President Xi Jinping's powerful message on economic globalization delivered in Davos elicited an exceptionally warm response worldwide. His call for the international community to work together to make economic globalization work for all has rekindled hope and confidence in the process which has been losing steam and even direction.
To be fair, economic globalization has done the world enormous good in the past few decades. Enabled by much freer flows of trade, capital and people, economic globalization has allowed resources, investment and technology to diffuse from the West to its vast developing "periphery", delivering unprecedented prosperity to many countries.

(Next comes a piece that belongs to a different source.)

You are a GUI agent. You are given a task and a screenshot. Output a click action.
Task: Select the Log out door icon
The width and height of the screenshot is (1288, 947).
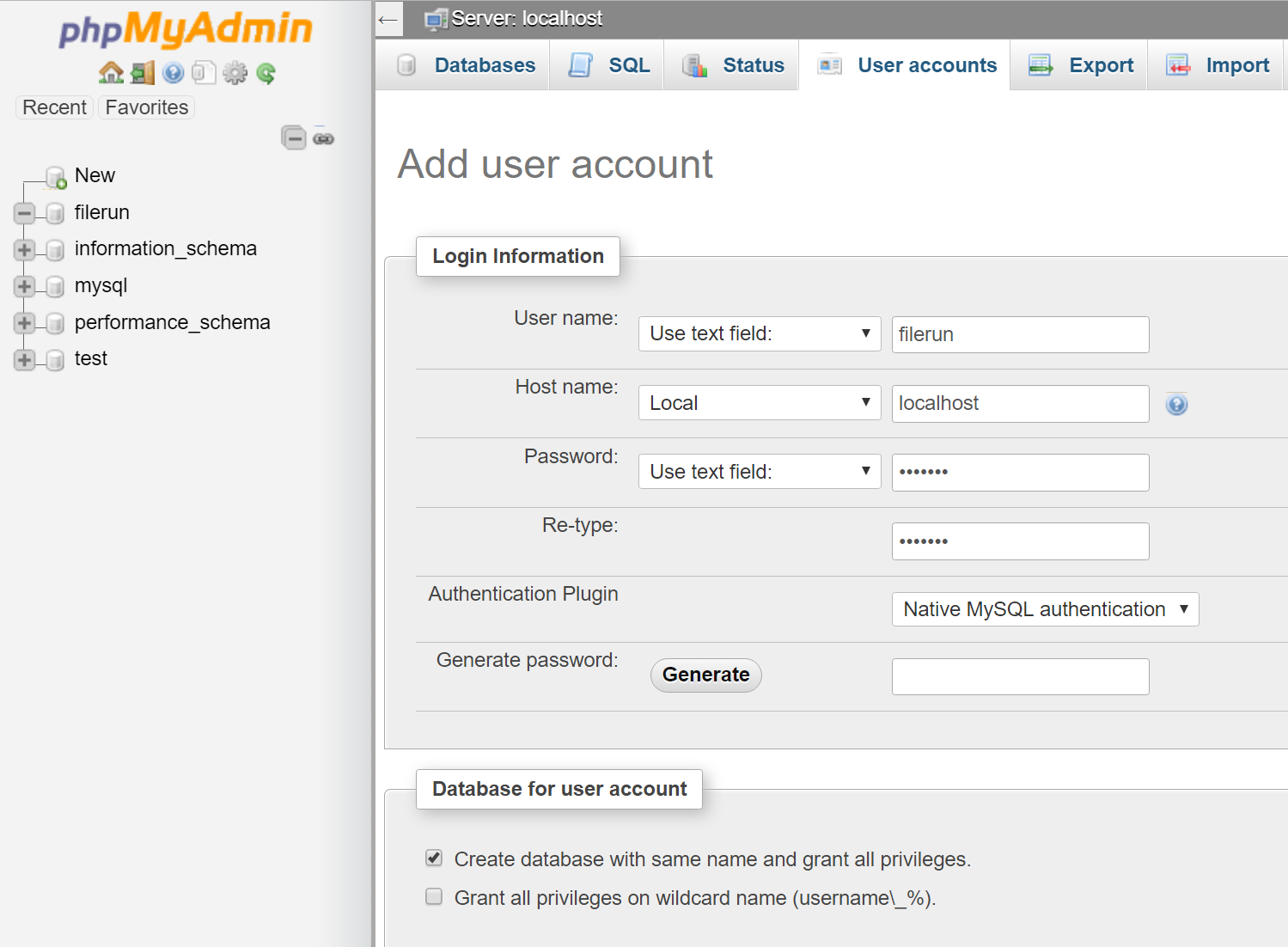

However, economic globalization now stands at a crossroad, weighed down by its inherent weaknesses and mismanagement. Given its profit-seeking nature, capital, when unregulated, inevitably creates winners and losers wherever markets operate. When the going gets tough as in the wake of the 2008 financial crisis, the growing wealth gaps become especially stark.
Western politicians who are mired in party rivalries have been incapable of tackling the combustible combination of stagnant wages, dwindling benefits and rising sense of insecurity among their populations, particularly the middle and lower classes, which has bred anger and frustration. This has in turn has fueled the rise of populism and louder calls for protectionism.
The lack of effective economic governance at the global level has not helped. Western-centric global economic institutions have failed to reflect the new reality of the global economy, where 80 percent of growth is now generated by emerging markets and developing countries.
China has been a beneficiary of economic globalization, particularly since its accession to the World Trade Organization in 2001. Since then, thanks to the hard work of the Chinese people, China has become the world's second largest economy and the biggest contributor to global growth. China sees economic globalization as a major trend of our times. Imperfect as it is, the alternative to economic globalization, a closed-door beggar-thy-neighbor approach would ultimately make everyone worse off, which has been proven repeatedly in history. So the question is not whether to accept or reject economic globalization, but instead how to fix its ills and make it work for all.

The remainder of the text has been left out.